§ **Source passage**:
(begin)

As an adult, I got away from walking, turning into a running snob. Then, predictably, the knees gave out, and I went back to walking. Fortunately, a colleague introduced me to volksmarches or "people's walks," a sport service members brought back from Germany (www.ava.org is the place for info). The story is that volksmarching was created in response to increasing numbers of competitive events that could have only one winner. In volksmarching, the standard distance is 10K (about 6 miles), though shorter distances are available, and every finisher is a winner; I have boxes of patches, suncatchers, and other trinkets to prove it.
Over time, DH and I were drawn to longer walks in more exotic locations, and we discovered the International Marching League Walking Association, an umbrella organization for walking festivals around the world (www.imlwalking.org). DH calls it "volksmarching on steroids," since the minimum requirement for a stamp in the IMLWA passport is 2 days of walking 20K (a little over 12 miles) each day. In fact, our honeymoon was spent at the festivals in Wonju, Korea, and Hagashimatsuyama, Japan.

(end)

§ **Requirement**:
Please write out, word for word, the part of the volksmarching passage that opens with the words containing "As an adult, I" and closes with "to prove it.". None of the data is needed to work with the volksmarching passage.

§ **Provided data**:
(begin)

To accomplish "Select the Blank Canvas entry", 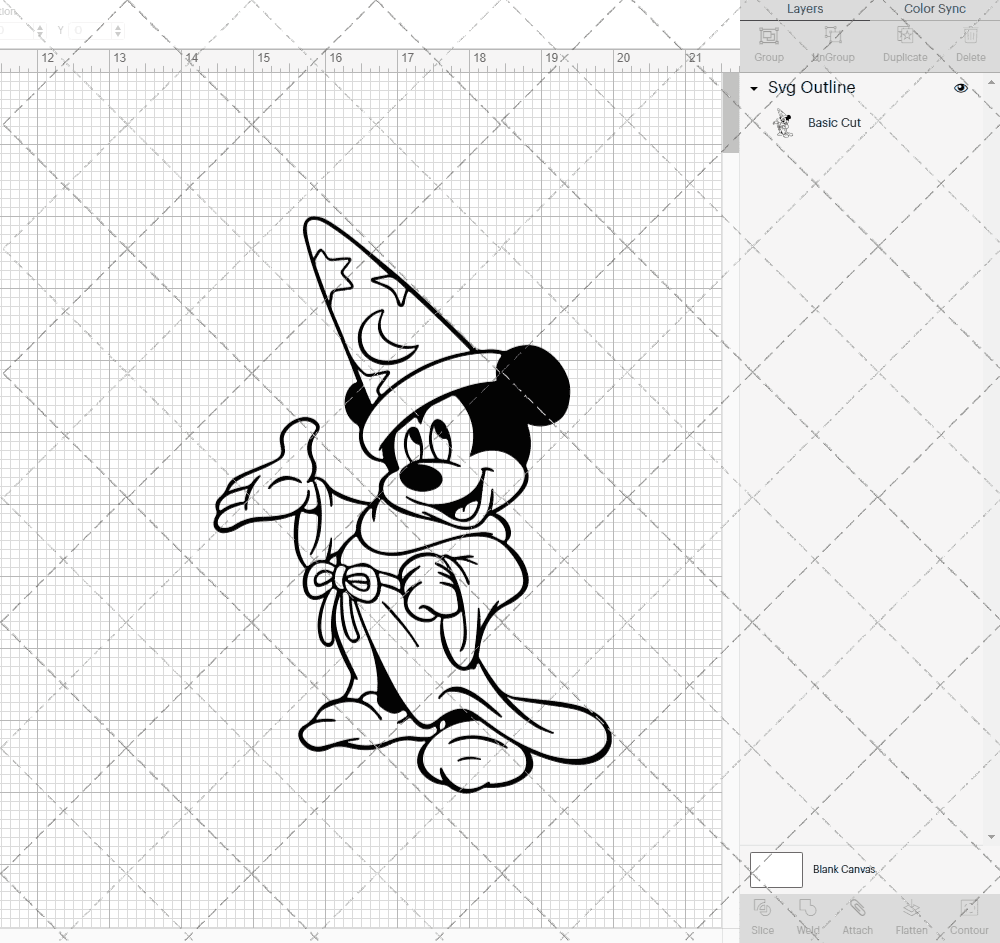I will 843,869.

(end)

§ **Solution for this problem**:
As an adult, I got away from walking, turning into a running snob. Then, predictably, the knees gave out, and I went back to walking. Fortunately, a colleague introduced me to volksmarches or "people's walks," a sport service members brought back from Germany (www.ava.org is the place for info). The story is that volksmarching was created in response to increasing numbers of competitive events that could have only one winner. In volksmarching, the standard distance is 10K (about 6 miles), though shorter distances are available, and every finisher is a winner; I have boxes of patches, suncatchers, and other trinkets to prove it.